# Listing
↓

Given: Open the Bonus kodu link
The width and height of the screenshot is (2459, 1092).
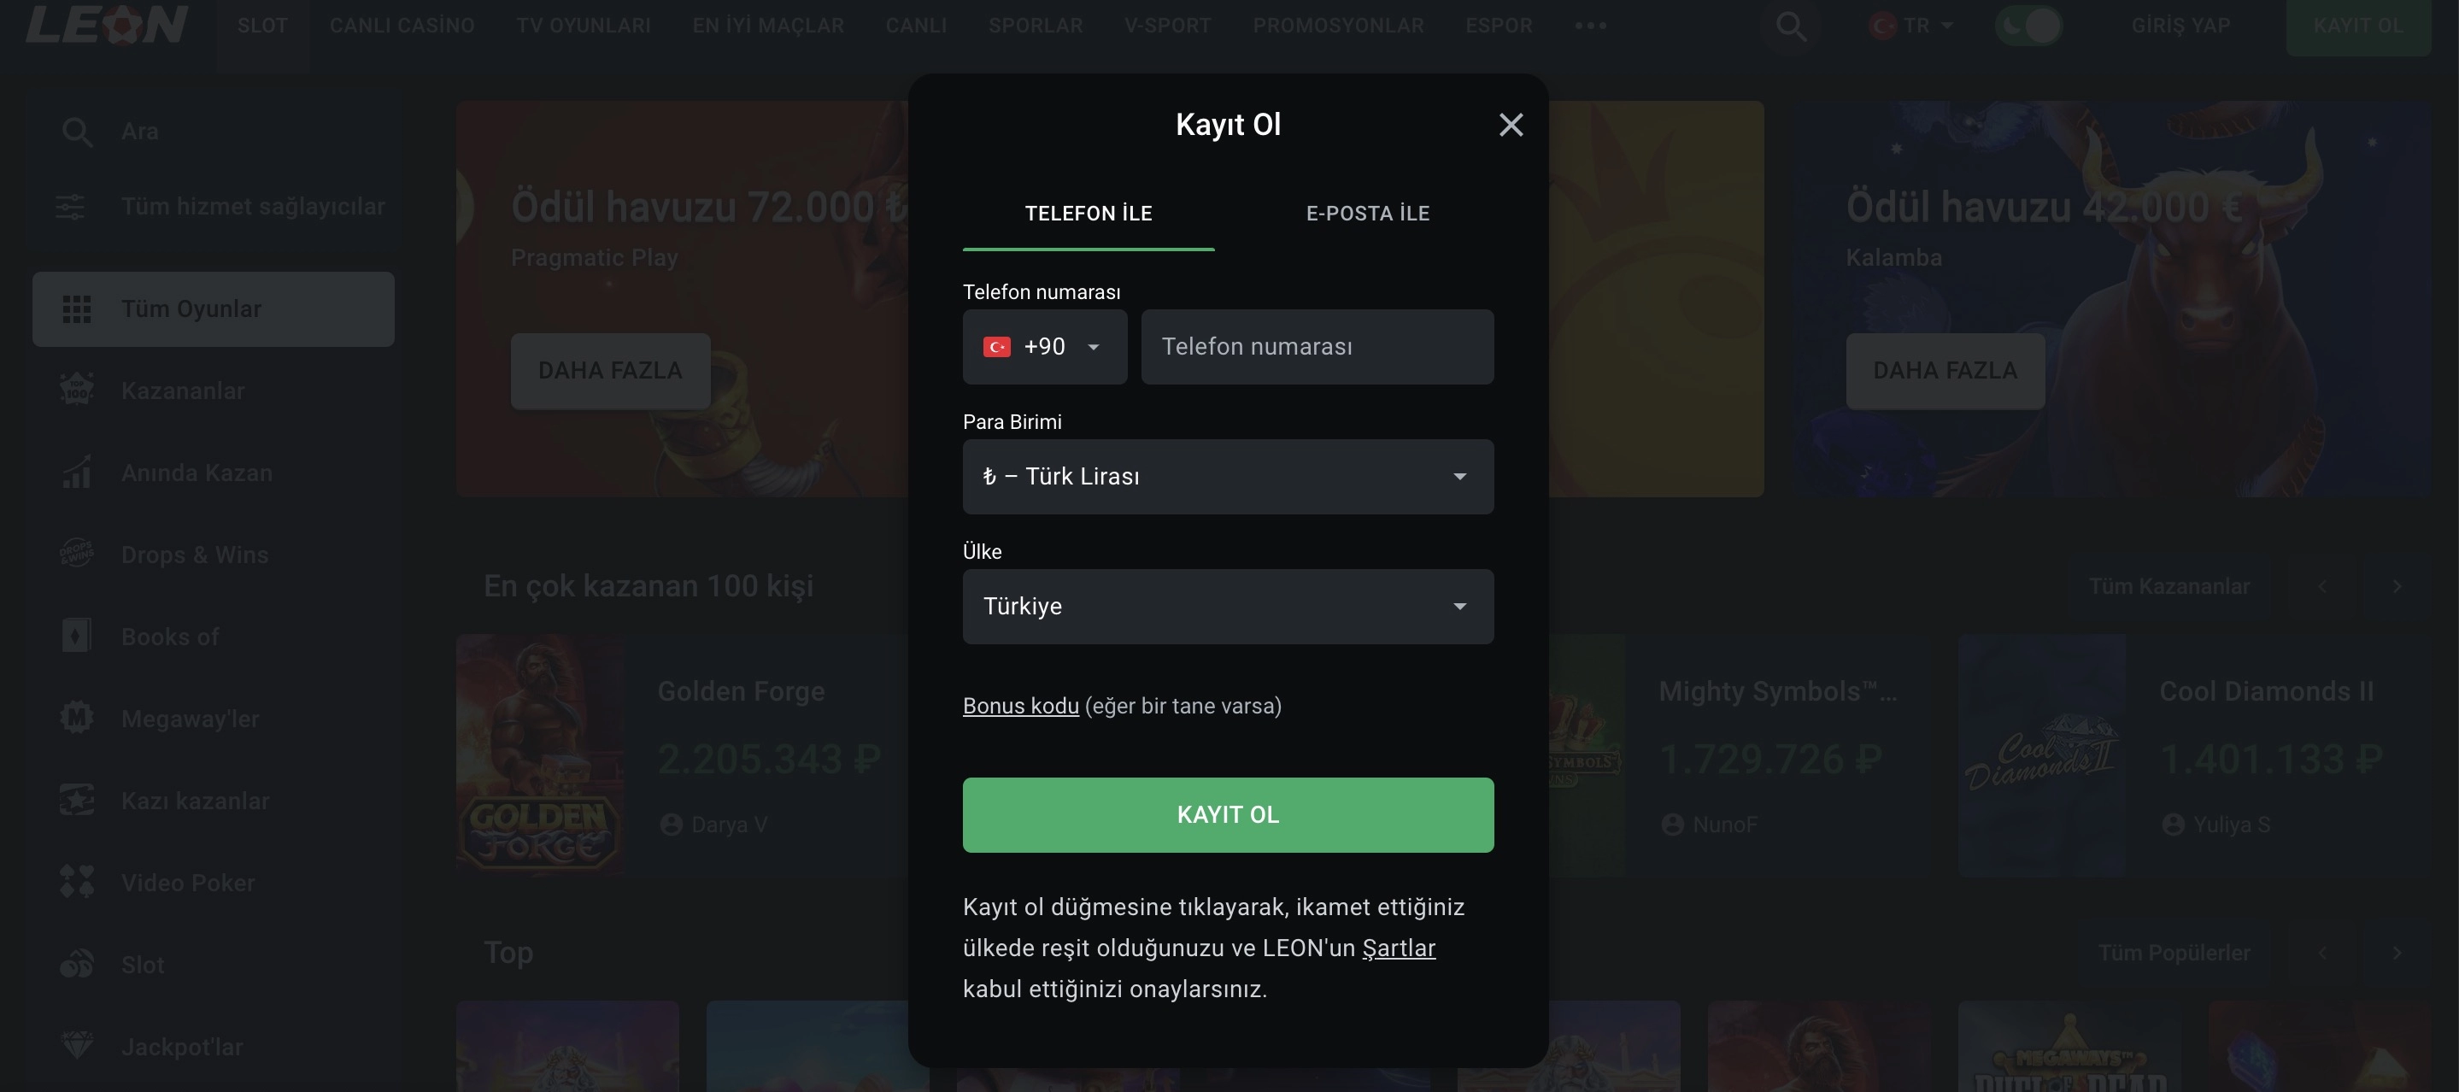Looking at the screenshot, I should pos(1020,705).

↑
↓

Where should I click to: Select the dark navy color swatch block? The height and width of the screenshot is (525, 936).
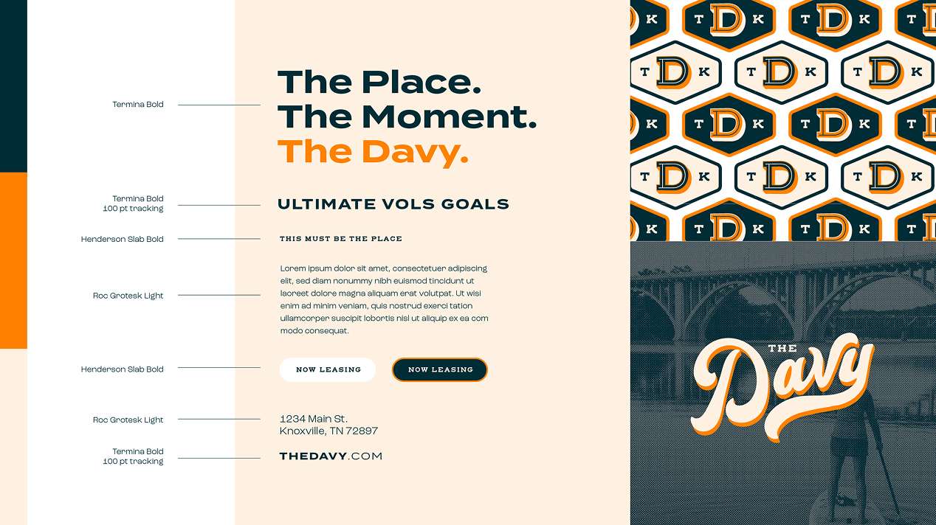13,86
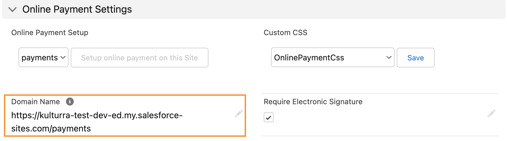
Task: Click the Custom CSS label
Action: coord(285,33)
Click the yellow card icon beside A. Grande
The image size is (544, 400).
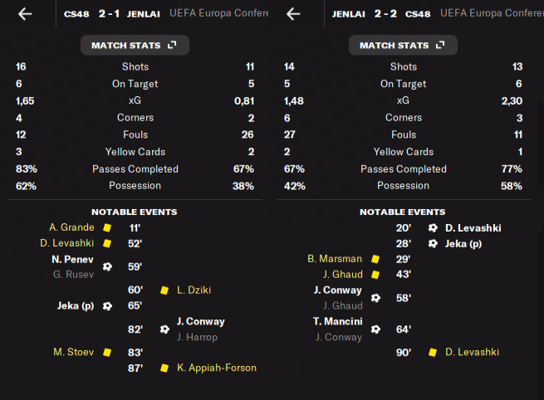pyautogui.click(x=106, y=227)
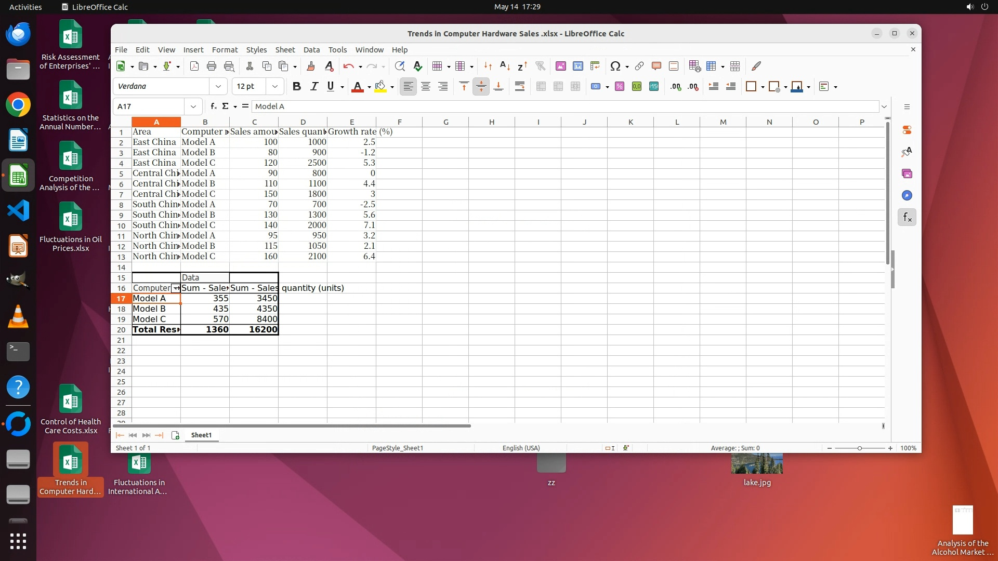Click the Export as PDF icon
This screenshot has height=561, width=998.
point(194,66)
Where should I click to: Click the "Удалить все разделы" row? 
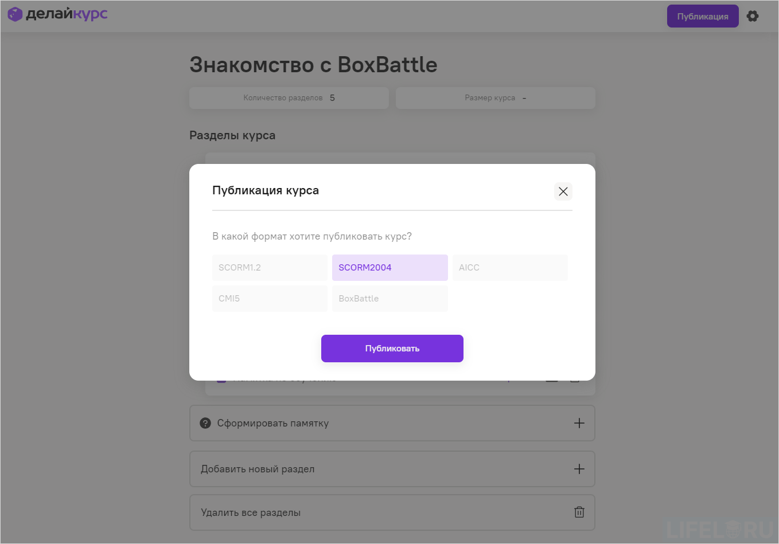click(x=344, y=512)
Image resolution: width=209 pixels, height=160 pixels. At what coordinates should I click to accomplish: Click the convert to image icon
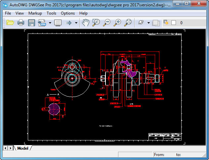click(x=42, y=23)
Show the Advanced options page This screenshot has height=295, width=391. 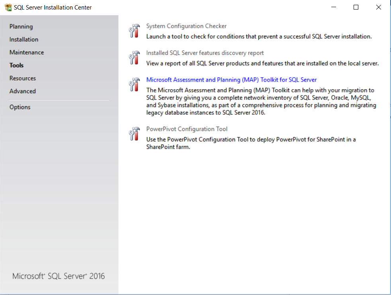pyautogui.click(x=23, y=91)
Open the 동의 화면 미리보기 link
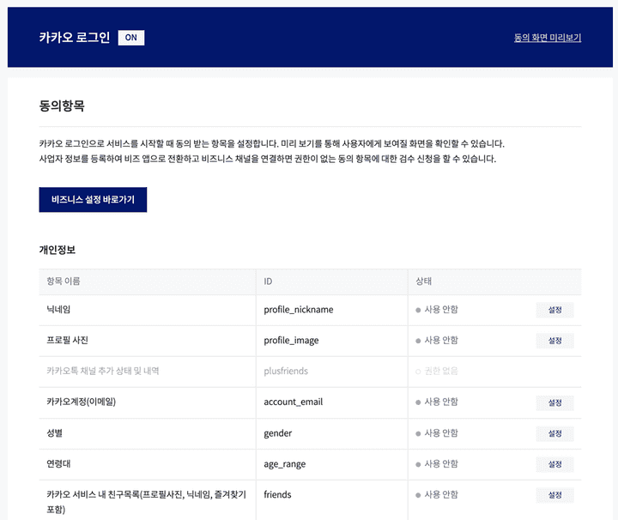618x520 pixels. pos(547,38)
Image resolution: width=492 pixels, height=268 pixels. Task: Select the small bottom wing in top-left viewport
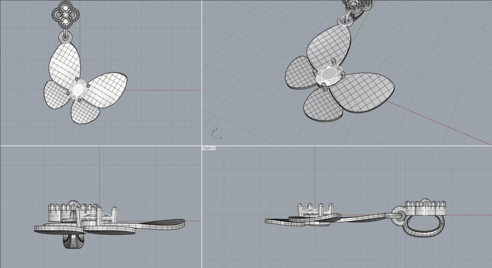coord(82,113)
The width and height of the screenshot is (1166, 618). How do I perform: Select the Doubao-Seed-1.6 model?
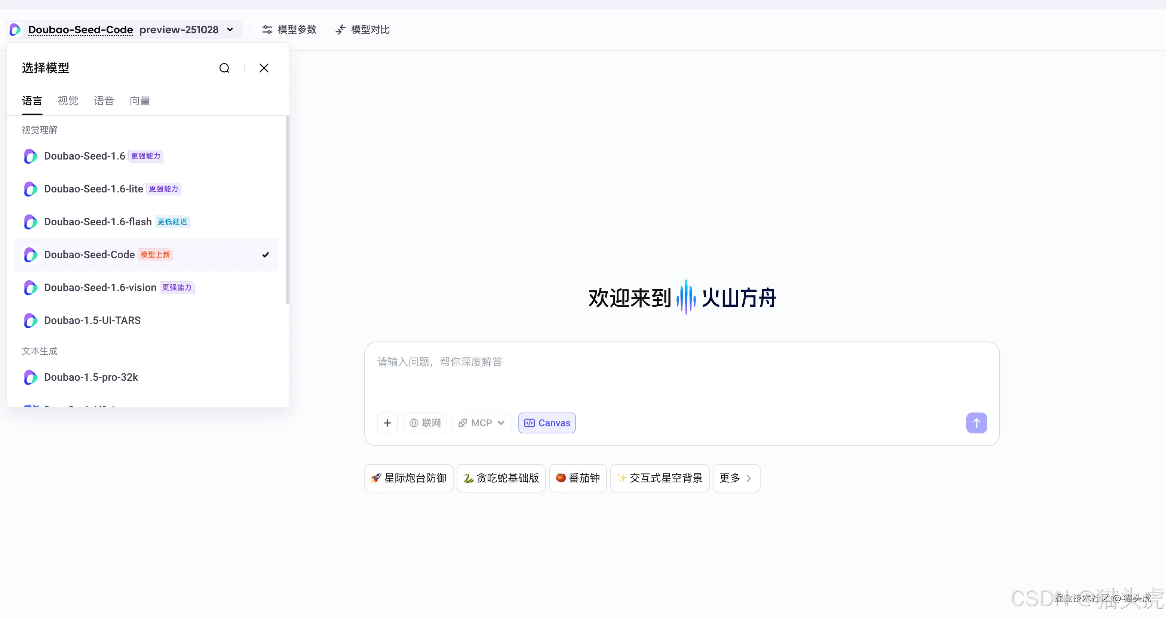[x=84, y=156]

↑

# Work to do
Please reproduce the lines from the one containing "Image resolution: width=492" through the one containing "[x=84, y=156]", substituting "flap" for "wing" and keeping everything else unchanged. Leave the pictures out of your answer.

# Completed task
Image resolution: width=492 pixels, height=268 pixels. Task: Select the small bottom flap in top-left viewport
coord(82,113)
The width and height of the screenshot is (1166, 618). How do I perform: Select the Doubao-Seed-1.6 model?
[x=84, y=156]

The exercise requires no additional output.